§ **How to complete this task**
Look through the entries below and extract exactly the lines from the one containing "Screen dimensions: 401x868" through the one containing "Task: Click the Undo arrow icon", ends included.

(Beginning of Material provided)

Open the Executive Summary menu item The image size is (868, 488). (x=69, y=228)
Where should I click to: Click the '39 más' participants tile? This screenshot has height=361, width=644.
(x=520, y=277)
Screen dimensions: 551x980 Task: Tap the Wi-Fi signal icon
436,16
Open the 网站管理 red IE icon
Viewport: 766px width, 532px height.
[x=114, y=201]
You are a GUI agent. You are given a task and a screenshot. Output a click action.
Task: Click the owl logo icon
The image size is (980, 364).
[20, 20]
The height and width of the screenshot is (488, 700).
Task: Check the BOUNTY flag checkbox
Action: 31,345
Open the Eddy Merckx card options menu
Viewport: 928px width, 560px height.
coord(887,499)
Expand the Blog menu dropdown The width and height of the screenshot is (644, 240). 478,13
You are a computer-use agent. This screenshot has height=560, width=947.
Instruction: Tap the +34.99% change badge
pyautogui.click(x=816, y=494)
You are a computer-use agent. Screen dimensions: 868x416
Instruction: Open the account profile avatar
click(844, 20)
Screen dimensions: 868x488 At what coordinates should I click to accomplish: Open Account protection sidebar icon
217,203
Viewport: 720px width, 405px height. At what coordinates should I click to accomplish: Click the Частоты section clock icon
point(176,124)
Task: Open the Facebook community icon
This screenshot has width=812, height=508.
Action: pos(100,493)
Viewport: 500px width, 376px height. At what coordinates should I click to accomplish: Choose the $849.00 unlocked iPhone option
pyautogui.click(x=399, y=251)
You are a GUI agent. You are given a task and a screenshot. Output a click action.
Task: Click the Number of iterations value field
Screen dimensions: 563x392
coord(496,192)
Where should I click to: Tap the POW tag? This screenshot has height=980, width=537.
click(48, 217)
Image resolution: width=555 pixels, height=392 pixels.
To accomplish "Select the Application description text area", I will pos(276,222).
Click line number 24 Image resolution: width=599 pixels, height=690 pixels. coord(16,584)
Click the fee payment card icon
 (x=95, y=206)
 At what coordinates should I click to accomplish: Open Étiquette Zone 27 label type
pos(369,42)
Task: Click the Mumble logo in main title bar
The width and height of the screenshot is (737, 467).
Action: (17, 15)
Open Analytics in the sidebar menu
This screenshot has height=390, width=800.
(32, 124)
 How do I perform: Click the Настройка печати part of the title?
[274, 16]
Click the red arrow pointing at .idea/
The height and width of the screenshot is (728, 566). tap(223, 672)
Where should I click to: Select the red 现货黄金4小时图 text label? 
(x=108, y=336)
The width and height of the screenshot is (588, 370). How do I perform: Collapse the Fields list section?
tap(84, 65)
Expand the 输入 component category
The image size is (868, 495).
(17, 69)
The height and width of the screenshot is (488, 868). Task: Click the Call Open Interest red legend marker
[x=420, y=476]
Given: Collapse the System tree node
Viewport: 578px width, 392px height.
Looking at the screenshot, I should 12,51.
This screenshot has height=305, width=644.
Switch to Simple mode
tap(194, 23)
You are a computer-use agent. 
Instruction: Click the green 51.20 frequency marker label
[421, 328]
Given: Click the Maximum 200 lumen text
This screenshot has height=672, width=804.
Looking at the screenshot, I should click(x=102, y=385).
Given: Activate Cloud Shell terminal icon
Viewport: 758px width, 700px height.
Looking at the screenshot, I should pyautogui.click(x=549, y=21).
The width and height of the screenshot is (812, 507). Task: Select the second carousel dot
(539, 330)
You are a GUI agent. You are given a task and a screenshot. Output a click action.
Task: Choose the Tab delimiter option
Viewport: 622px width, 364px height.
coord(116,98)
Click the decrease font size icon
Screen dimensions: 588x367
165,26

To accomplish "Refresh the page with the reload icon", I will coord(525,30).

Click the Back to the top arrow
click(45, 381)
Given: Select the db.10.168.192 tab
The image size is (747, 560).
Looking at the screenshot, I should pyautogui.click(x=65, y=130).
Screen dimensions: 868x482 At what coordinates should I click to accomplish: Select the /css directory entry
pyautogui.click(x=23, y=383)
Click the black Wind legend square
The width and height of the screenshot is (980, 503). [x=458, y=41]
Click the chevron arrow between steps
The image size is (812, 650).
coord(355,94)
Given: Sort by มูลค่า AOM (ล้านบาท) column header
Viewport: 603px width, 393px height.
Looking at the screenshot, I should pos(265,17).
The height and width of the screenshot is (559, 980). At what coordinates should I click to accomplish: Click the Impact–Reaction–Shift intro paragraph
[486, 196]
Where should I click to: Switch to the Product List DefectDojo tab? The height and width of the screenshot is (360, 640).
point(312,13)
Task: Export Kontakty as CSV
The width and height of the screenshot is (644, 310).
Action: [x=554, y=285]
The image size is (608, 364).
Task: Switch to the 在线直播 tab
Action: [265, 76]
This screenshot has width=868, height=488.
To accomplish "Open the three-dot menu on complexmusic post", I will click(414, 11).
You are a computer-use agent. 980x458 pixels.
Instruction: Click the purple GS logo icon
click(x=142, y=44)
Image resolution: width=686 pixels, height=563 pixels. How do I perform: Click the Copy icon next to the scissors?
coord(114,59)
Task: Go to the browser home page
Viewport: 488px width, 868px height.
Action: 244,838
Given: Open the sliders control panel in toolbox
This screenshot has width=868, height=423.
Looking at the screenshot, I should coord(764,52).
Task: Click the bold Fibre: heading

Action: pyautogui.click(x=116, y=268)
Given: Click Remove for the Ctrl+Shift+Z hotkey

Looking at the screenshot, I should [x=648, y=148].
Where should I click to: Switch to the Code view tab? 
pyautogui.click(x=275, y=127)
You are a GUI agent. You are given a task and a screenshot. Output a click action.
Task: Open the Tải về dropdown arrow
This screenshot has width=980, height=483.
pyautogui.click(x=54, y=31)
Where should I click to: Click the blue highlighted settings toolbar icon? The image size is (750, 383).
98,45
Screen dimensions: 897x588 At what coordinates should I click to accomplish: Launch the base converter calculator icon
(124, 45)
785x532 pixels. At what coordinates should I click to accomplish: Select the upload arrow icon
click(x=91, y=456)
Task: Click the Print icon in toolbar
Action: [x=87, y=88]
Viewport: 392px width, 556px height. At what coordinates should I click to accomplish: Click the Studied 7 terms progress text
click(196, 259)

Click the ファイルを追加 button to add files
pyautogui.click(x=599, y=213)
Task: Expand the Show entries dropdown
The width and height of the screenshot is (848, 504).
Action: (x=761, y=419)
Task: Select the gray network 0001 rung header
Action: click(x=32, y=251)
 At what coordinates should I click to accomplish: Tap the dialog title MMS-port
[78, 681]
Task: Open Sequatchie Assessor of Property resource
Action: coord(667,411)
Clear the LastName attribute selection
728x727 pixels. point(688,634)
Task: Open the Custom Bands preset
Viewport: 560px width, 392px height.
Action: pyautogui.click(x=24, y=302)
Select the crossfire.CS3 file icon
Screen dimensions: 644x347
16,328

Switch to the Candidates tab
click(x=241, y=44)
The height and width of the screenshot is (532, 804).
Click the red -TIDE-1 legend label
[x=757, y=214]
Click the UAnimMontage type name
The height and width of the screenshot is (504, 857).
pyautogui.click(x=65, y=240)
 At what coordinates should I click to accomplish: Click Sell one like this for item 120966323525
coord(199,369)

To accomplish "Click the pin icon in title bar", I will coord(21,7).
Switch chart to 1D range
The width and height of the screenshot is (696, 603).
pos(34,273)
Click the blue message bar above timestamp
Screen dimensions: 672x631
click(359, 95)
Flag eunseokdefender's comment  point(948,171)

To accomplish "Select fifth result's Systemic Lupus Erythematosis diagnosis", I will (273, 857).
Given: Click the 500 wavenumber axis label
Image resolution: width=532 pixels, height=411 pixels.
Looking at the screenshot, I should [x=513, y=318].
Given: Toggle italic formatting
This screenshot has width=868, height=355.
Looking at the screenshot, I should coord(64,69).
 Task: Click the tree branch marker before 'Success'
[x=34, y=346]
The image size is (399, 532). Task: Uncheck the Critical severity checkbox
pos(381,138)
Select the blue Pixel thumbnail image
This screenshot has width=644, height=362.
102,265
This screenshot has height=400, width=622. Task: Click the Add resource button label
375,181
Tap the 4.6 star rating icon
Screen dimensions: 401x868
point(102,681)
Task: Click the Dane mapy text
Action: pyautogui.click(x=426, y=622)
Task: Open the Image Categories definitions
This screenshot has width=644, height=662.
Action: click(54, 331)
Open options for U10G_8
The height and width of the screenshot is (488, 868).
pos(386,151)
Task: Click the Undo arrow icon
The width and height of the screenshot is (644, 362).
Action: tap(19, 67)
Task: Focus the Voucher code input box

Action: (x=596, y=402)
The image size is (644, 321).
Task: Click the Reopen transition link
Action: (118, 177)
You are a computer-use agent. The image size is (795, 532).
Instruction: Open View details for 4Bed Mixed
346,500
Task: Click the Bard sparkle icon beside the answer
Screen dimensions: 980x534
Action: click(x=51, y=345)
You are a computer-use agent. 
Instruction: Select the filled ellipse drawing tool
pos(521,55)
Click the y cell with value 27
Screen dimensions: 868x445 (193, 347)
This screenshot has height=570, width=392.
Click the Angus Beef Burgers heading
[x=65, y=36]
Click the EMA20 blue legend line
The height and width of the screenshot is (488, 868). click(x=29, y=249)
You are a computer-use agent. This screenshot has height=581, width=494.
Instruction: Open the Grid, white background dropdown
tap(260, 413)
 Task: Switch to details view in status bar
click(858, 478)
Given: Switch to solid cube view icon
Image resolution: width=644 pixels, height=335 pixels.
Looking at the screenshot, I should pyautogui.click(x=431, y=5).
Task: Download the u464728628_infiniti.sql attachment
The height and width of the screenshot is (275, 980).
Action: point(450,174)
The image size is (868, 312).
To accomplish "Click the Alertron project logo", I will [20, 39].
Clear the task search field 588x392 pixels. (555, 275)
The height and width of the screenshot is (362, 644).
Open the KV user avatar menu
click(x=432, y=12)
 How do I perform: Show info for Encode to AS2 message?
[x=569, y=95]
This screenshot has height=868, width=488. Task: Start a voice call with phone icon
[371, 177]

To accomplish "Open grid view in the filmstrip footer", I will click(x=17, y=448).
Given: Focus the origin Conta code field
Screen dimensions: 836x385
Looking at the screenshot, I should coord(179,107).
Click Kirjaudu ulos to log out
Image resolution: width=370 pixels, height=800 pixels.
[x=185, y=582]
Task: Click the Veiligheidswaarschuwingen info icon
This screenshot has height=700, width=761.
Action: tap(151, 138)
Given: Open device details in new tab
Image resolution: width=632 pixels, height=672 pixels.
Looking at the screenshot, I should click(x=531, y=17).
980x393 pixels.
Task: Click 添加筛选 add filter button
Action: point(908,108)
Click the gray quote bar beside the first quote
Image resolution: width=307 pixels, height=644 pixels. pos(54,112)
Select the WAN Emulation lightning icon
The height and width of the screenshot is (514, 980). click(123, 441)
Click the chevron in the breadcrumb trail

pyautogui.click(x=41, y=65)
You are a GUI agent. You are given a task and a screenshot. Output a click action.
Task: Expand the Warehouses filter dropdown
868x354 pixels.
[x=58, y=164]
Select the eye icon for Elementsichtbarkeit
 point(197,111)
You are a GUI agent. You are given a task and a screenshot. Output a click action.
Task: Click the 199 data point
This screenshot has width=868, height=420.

(End of Material provided)

§ **Answer for this exercise**
Screen dimensions: 401x868
point(102,681)
Task: Click the Dane mapy text
Action: pyautogui.click(x=426, y=622)
Task: Open the Image Categories definitions
This screenshot has width=644, height=662.
Action: click(54, 331)
Open options for U10G_8
The height and width of the screenshot is (488, 868).
pos(386,151)
Task: Click the Undo arrow icon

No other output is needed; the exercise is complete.